=== Exercise goal ===
The result should be the lines from the one holding "Image resolution: width=1078" to the end of the records below, repeated exactly. No pictures.

=== Dataset entries ===
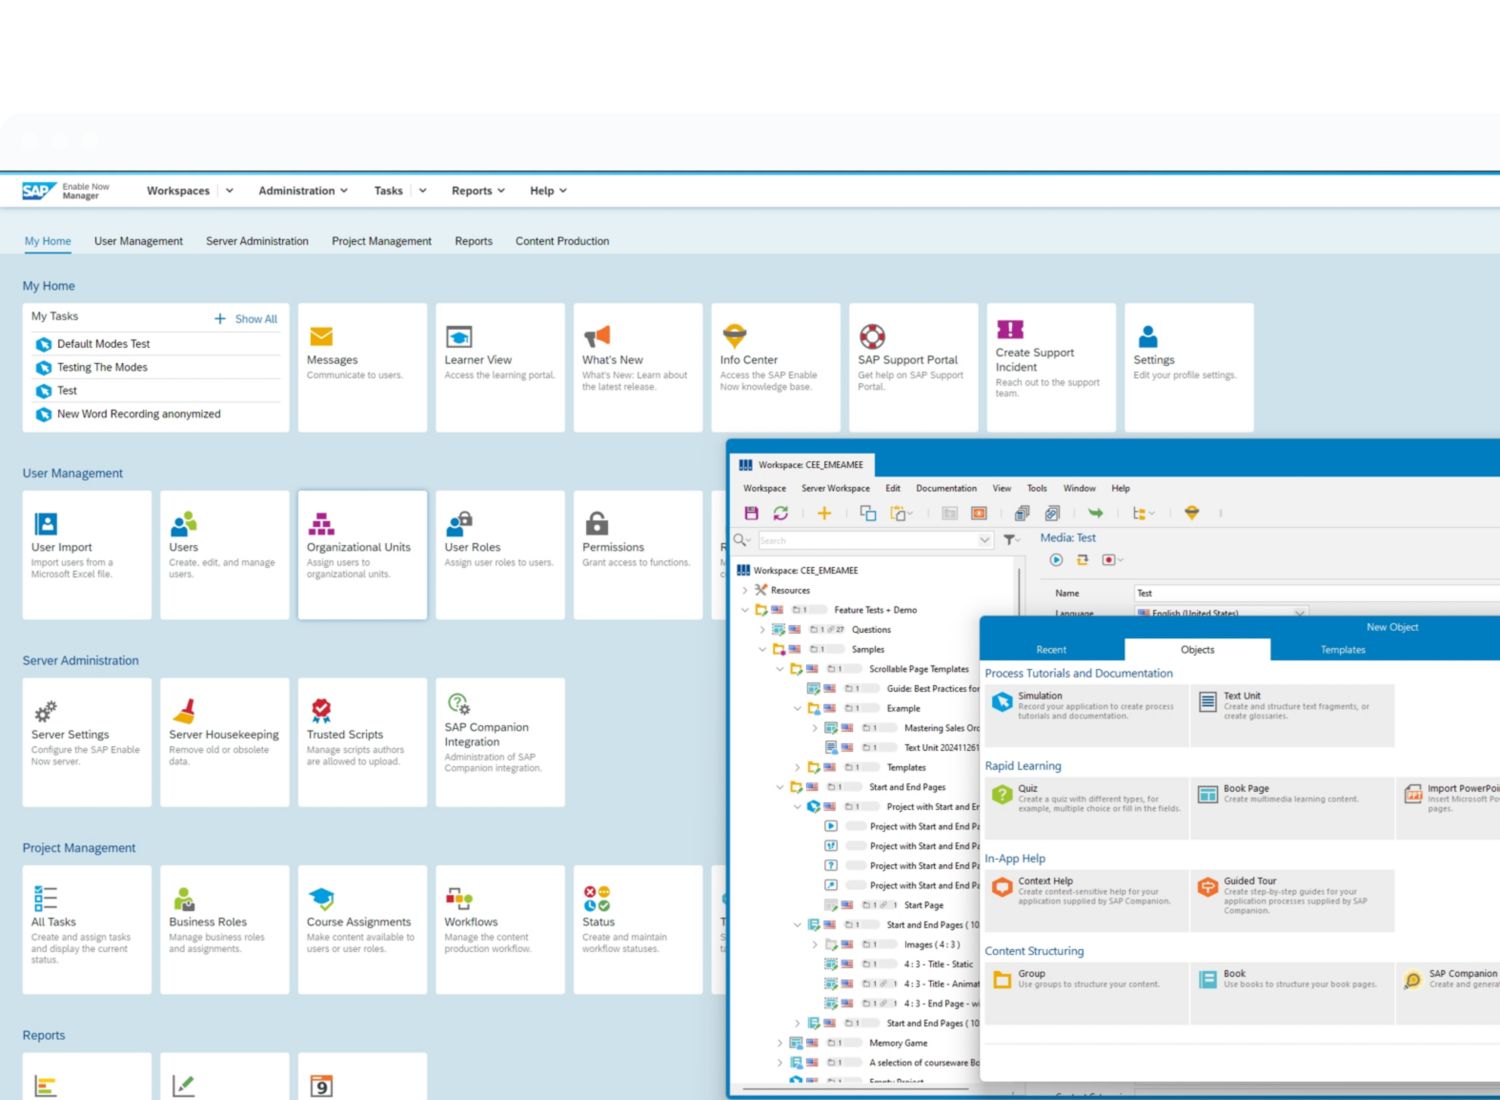The image size is (1500, 1100).
Task: Expand the Memory Game tree node
Action: [780, 1043]
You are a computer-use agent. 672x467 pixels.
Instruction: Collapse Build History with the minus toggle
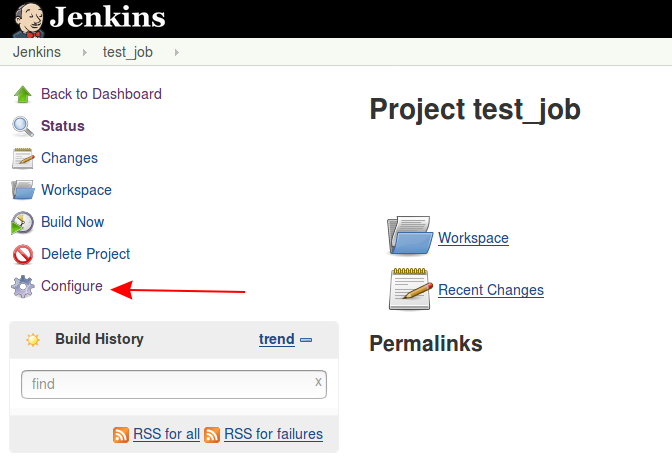tap(306, 340)
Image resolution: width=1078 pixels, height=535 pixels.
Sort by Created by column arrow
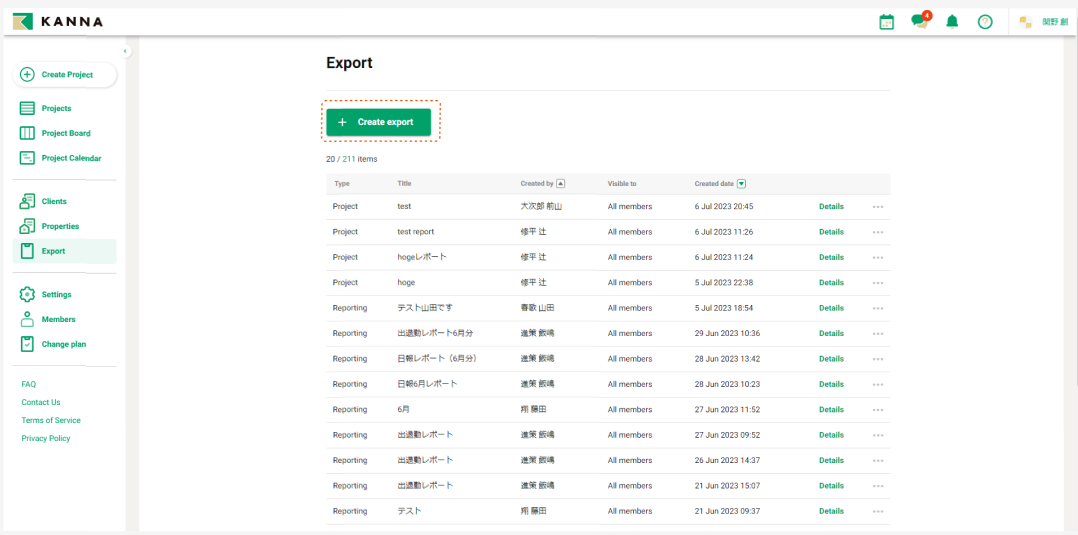561,184
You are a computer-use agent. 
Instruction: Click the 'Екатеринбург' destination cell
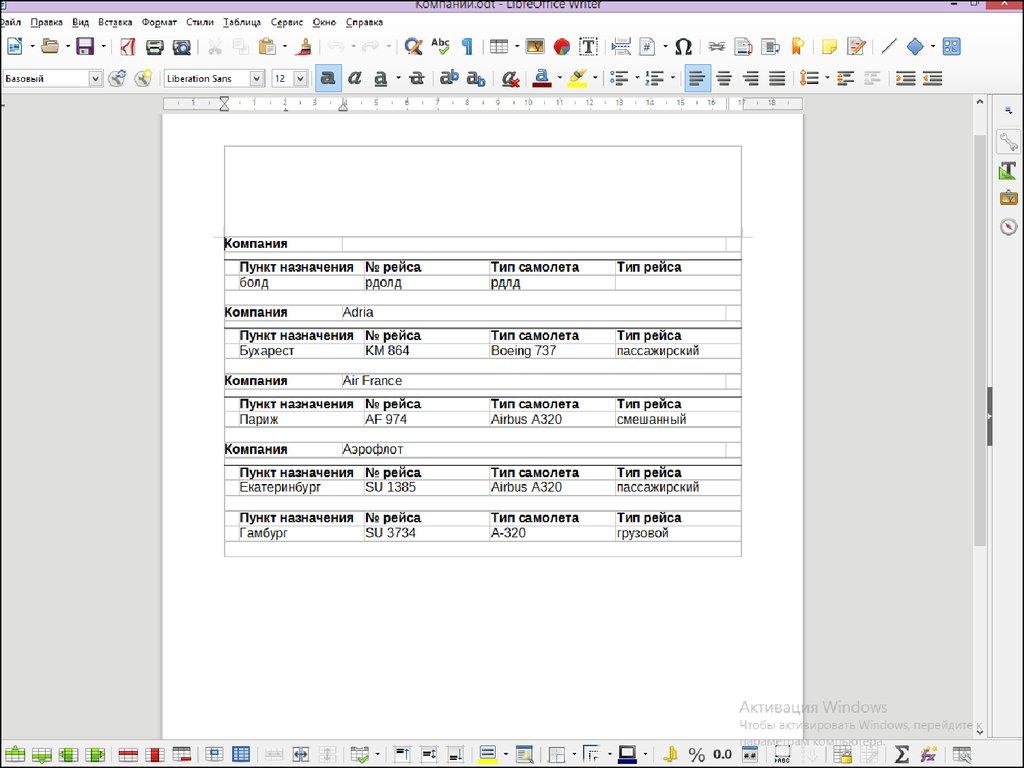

=== Response to this exercise ===
Image resolution: width=1078 pixels, height=535 pixels.
Sort by Created by column arrow
561,184
You are a computer-use agent. 
Instruction: Click the 'Екатеринбург' destination cell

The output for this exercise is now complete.